Three weeks out from their first game Rovers are yet to add to their squad, and are highly unlikely to have completed all of their business before the opening game at Bournemouth on September 12.

They won’t be alone, with the Championship market slow to get going, and managers will be grateful about the lack of league fixtures before the window shuts.

With another international break in November, the real rush will come from November 21, with 12 games, and 36 points to play for, between then and January 2.

Being settled by then, and enjoying a could run during that period, could well prove crucial.

WHEN WILL FANS BE BACK?

There wasn’t the same feel about fixture release day, with fans looking through a list of matches they don’t know whether they'll be able to watch live.

It won’t quite be the 550-mile round trip to the south coast for Rovers fans on the opening day, with the Bournemouth fixture expected to be taken in via streaming platform iFollow in a front room that they will have been well acquainted with since last watching their side in a stadium.

It will be a fourth consecutive long away trip for Rovers, who finished last season with jaunts to Cardiff, Millwall and Luton.

The hope is that by October some fans could be allowed back into stadiums. With the way the games have panned out, before the international break on October 10, there are just two home Ewood matches.

The FA have announced the possibility of fans being present for those Nations League matches, giving hope that the EFL could follow suit.

By the end of that that month they will be up to four home matches, but with November starting with back-to-back home games, fingers crossed there will be positive news by then.

How, when, and how many, are the biggest questions that remain unanswered about fans returning to stadiums.

MIDWEEK MATCHES

With a delayed start to the Championship season, and a need to have it concluded in time for Euro 2020, which was pushed back a year, there was always going to be a need for increased midweek fixtures.

In all there are 13 in the Championship, with two Easter fixtures scheduled for Good Friday and Easter Monday.
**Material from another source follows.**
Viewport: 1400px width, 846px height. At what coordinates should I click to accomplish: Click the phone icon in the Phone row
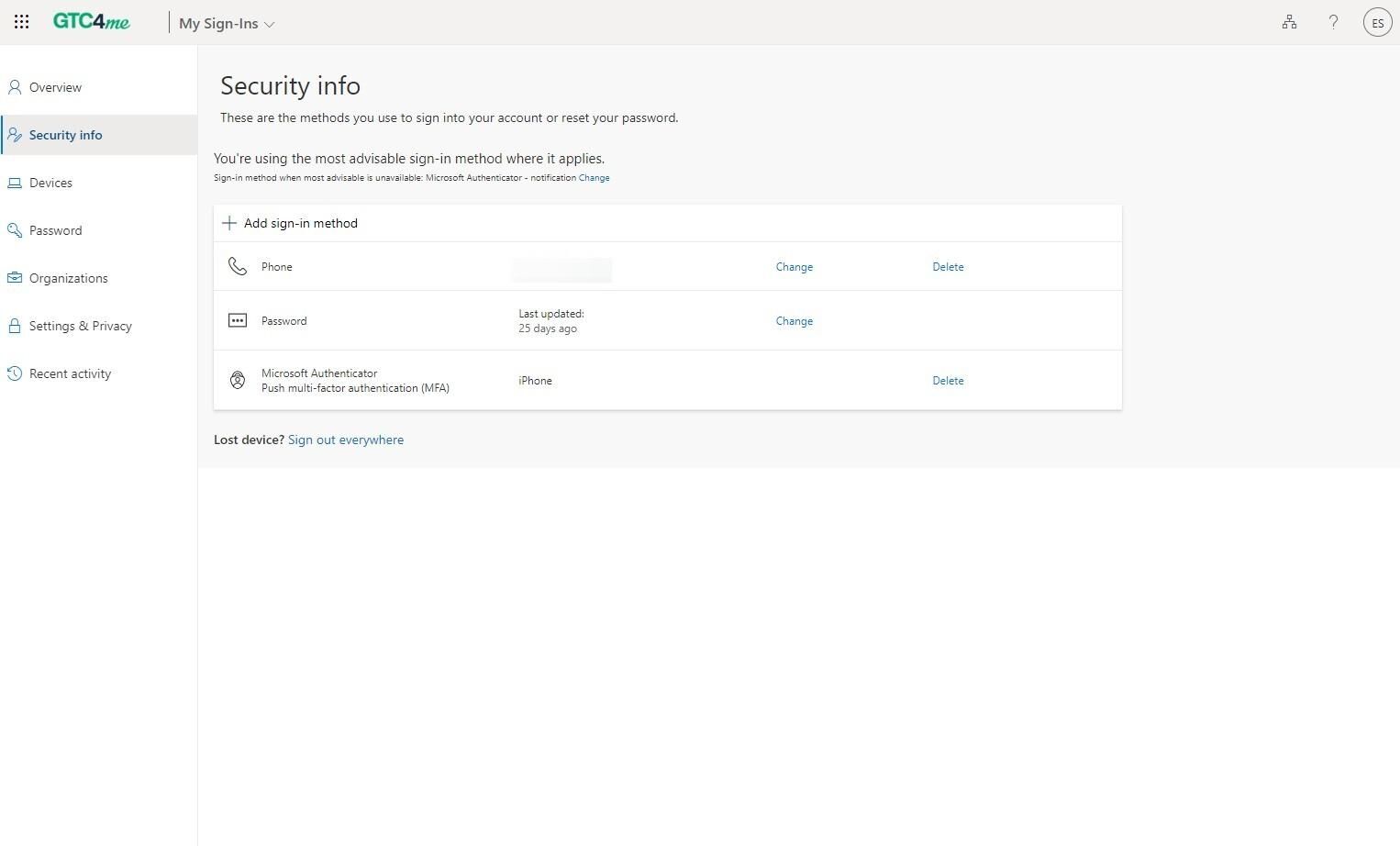coord(238,266)
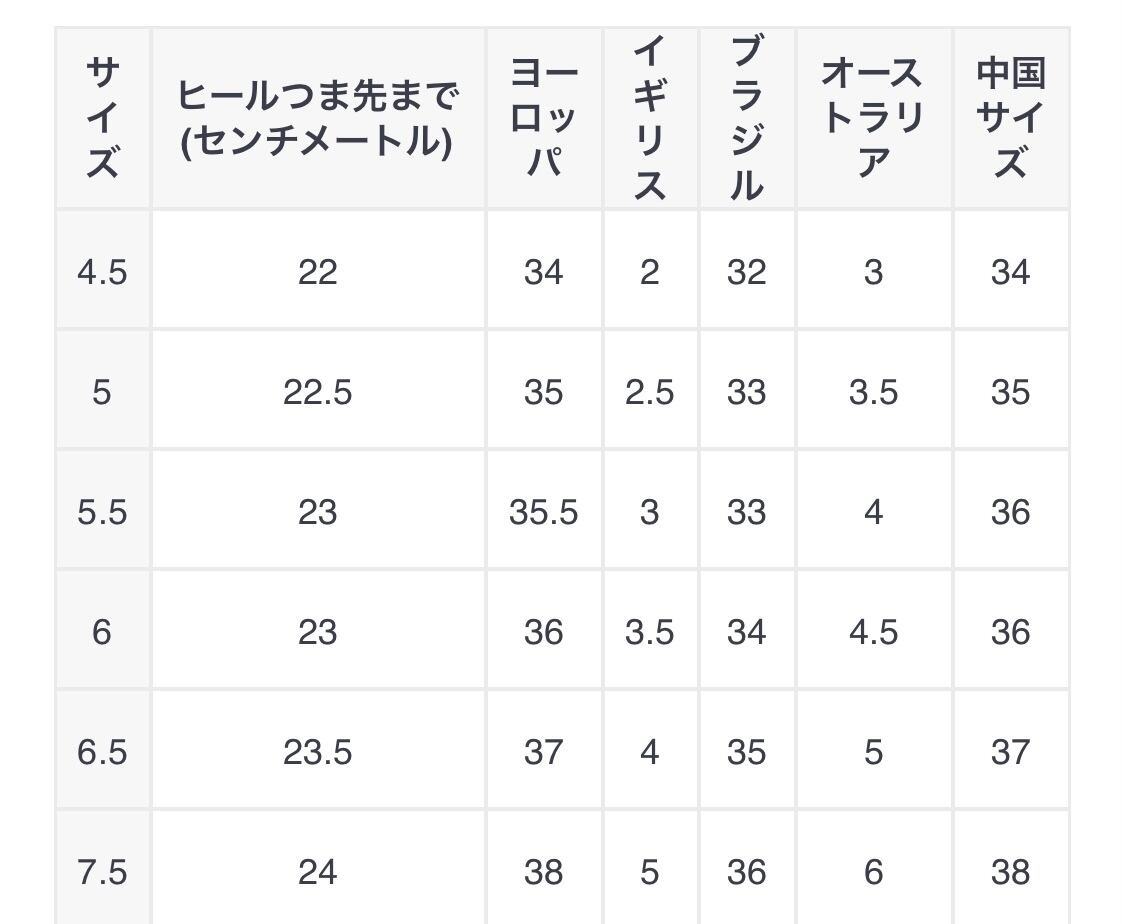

Seven of the midweek matches are away, six are at home, but the distance travelled isn’t all that bad.

There’s the trip to Watford on Wednesday, October 21, Preston North End on Tuesday, November 24, Bristol City on Tuesday, November 24 and then rounding off the year on Tuesday, December 29 is a visit to Huddersfield Town.

First up in 2021 is a midweek visit to Barnsley on Wednesday, February 17 before a third midweek trip in four years to Reading on Tuesday, March 2.

With a Good Friday trip to Wycombe Wanderers scheduled as well, Rovers’ final midweek away match is at Sheffield Wednesday on Tuesday, April 20.

So with two south Yorkshire Tuesday night away days, an 88-mile round trip, and the shortest journey of the season to Preston, it’s not all that bad when it comes to the midweek travelling.

WRETCHED OPENING DAY RUN

We weren’t the first to mention this, the club’s official website having won the prize for declaring the upcoming season will mark 10 years since Rovers last won on the opening day.

Since then it’s been a pretty wretched time, defeat at Southend United on the first fixture in League One and then losing at home to newly-promoted Charlton Athletic last time out.

Tony Mowbray’s other opening day fixture also ended in disappointment, Ipswich Town coming up with a last minute equaliser to deny Rovers an opening day win in 2018.

This time they face a trip to recently-relegated Bournemouth, the Cherries back in the second tier after five consecutive Premier League seasons.

It’s been a summer of change at The Vitality Stadium. Long-serving Eddie Howe departed as manager, replaced by his No.2 Jason Tindall, while goalkeeper Aaron Ramsdale and central defender Nathan Ake have moved on for combined fees in the region of £60m.

Here’s hoping before September 12 that a few more might have moved on, giving Rovers the best possible chance of winning on the opening day so we’re not sat here at the same time next year writing about Nikola Kalinic’s goal against Everton on the opening day of the 2010/11 being the last time they started with a win.

An away start was always expected, given the way Burnley’s fixtures panned out, with the two clubs not playing at home on the same day.

That will have granted Tony Mowbray his wish, the manager an advocate of seeing the opening day as a leveller and feeling an away trip is the better option.